(Consigne):
Mettez à jour le segment de l'extrait sur le tympan de Conques qui va de "Cette affirmation du" jusqu'à "de fond permanent." : remplacez "réprouvés" par "damnés" et donnez le segment ainsi modifié.

(Extrait):
****************

La Parousie, en tant que retour du Christ à la fin des temps, signifiera le passage du temps de la foi au temps de la rencontre face à face avec le Sauveur. Puisqu'il était tentant d'exprimer l'invisible par le visible le maître de Conques a voulu fixer dans la pierre l'instant dramatique où le Christ prononcera les paroles du chapitre 25 versets 31,46 de l'évangile de Matthieu.
"Quand le Fils de l'homme viendra dans sa gloire, et tous les anges avec lui, alors il siégera sur son trône de gloire. Toutes les nations seront rassemblées devant lui ; il séparera les hommes les uns des autres, comme le berger sépare les brebis des boucs : il placera les brebis à sa droite, et les boucs à sa gauche."
Cette affirmation du "jugement dernier", à l'occasion du retour du Christ, de sa "parousie" fascinait les premiers chrétiens qui attendaient la fin du monde très prochainement. L’horizon du chrétien c’est la contemplation de Dieu. Lors du Jugement dernier les élus ( les brebis ) et les réprouvés ( les boucs ) seront séparés. Les premiers jouissant dans leur corps glorieux de la béatitude céleste tandis que les seconds seront tourmentés dans leur corps et dans leur âme. Si cela peut surprendre fortement aujourd'hui, à l’époque médiévale, hommes et femmes vivaient avec ce bruit de fond permanent.


Trônant dans une mandorle le Christ de Conques est à la fois " juge et roi " comme le proclame l'inscription de son nimbe crucifère.



La composition générale est d'une grande simplicité : le vaste demi-cercle du tympan comprend trois registres superposés que séparent des bandeaux réservés aux inscriptions gravées. Le maître-tailleur de pierre a sculpté 124 personnages de calcaire jaune installés sur trois niveaux.

****************

(Données de l'exercice):

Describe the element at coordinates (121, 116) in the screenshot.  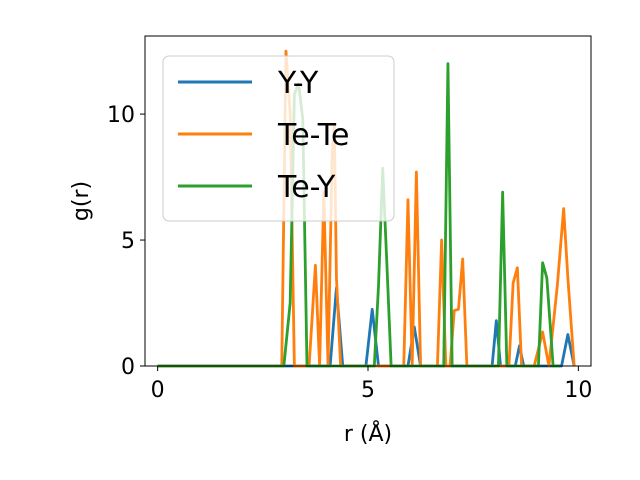
I see `y-tick-label: 10` at that location.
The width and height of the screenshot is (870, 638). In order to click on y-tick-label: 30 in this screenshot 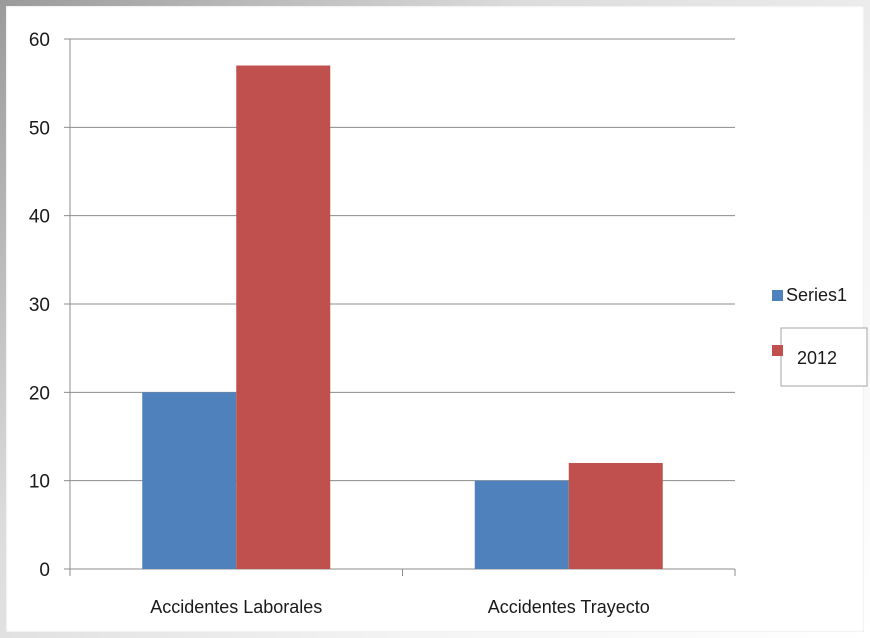, I will do `click(40, 306)`.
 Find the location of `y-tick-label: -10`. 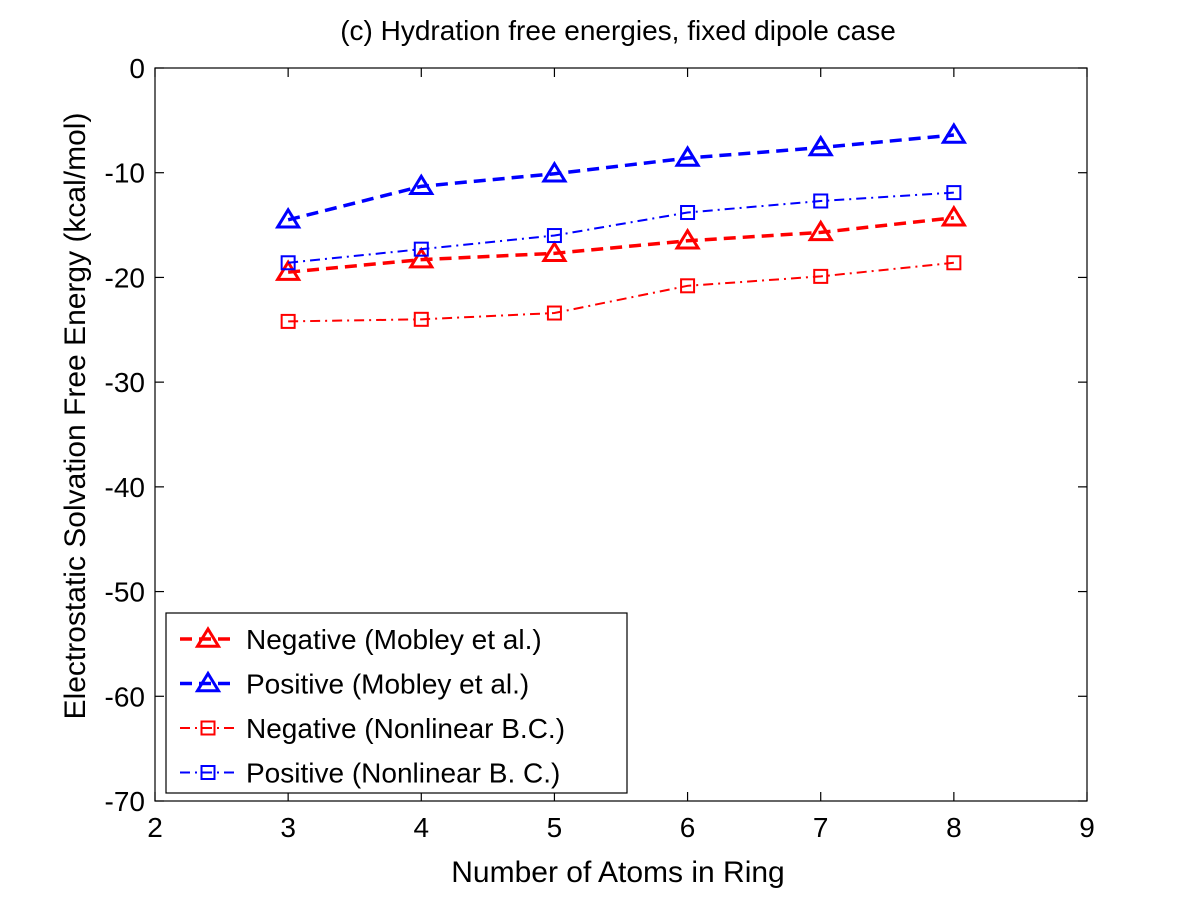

****************

(Résultat):
Cette affirmation du "jugement dernier", à l'occasion du retour du Christ, de sa "parousie" fascinait les premiers chrétiens qui attendaient la fin du monde très prochainement. L’horizon du chrétien c’est la contemplation de Dieu. Lors du Jugement dernier les élus ( les brebis ) et les damnés ( les boucs ) seront séparés. Les premiers jouissant dans leur corps glorieux de la béatitude céleste tandis que les seconds seront tourmentés dans leur corps et dans leur âme. Si cela peut surprendre fortement aujourd'hui, à l’époque médiévale, hommes et femmes vivaient avec ce bruit de fond permanent.